YOUR INSTRUCTIONS
Return the lines of the data below starting at the one holding "Task: Open the 設置 gear icon" and ending at the one holding "The image size is (433, 289).", word for word, leaving every picture out.

GIVEN RECORDS
^^^^^^^^^^^^^^^^

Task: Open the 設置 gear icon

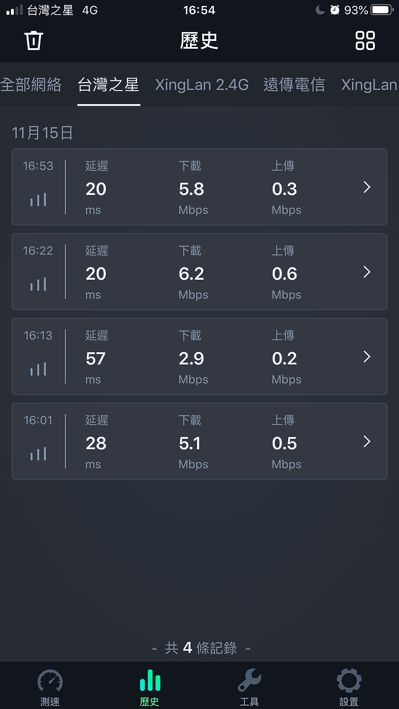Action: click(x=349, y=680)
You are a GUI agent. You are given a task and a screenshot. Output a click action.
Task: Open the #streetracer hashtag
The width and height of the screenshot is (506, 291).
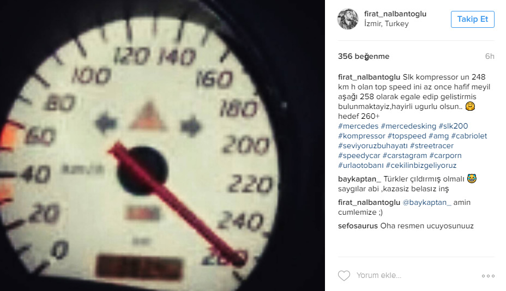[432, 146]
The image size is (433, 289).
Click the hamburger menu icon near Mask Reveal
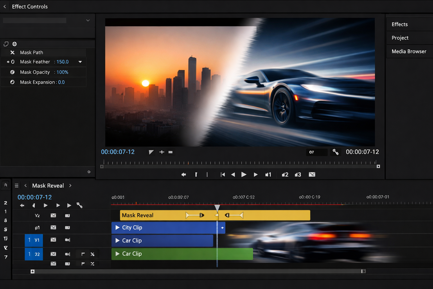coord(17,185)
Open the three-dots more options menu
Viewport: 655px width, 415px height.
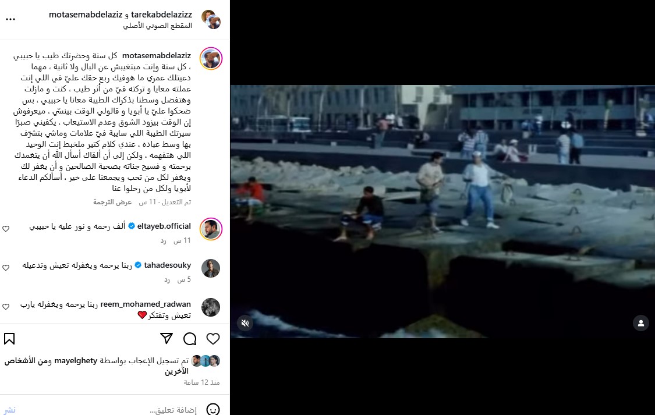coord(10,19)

^^^^^^^^^^^^^^^^

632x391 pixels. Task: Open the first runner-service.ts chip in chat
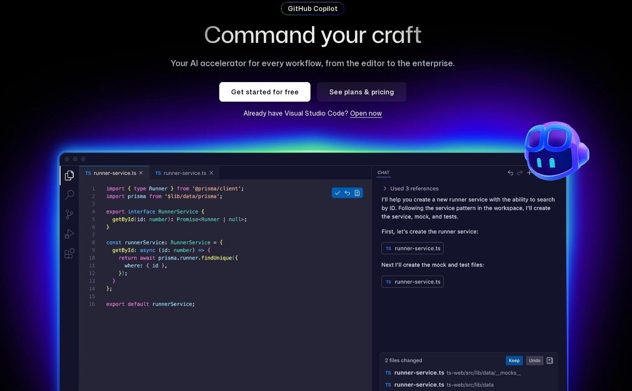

^^^^^^^^^^^^^^^^

SOLUTION FOR THIS PROBLEM
Task: Open the 設置 gear icon

Action: click(x=349, y=680)
You are a GUI agent. You are given a task and a screenshot. Output a click action.
Task: Open the #streetracer hashtag
The width and height of the screenshot is (506, 291).
[432, 146]
The image size is (433, 289).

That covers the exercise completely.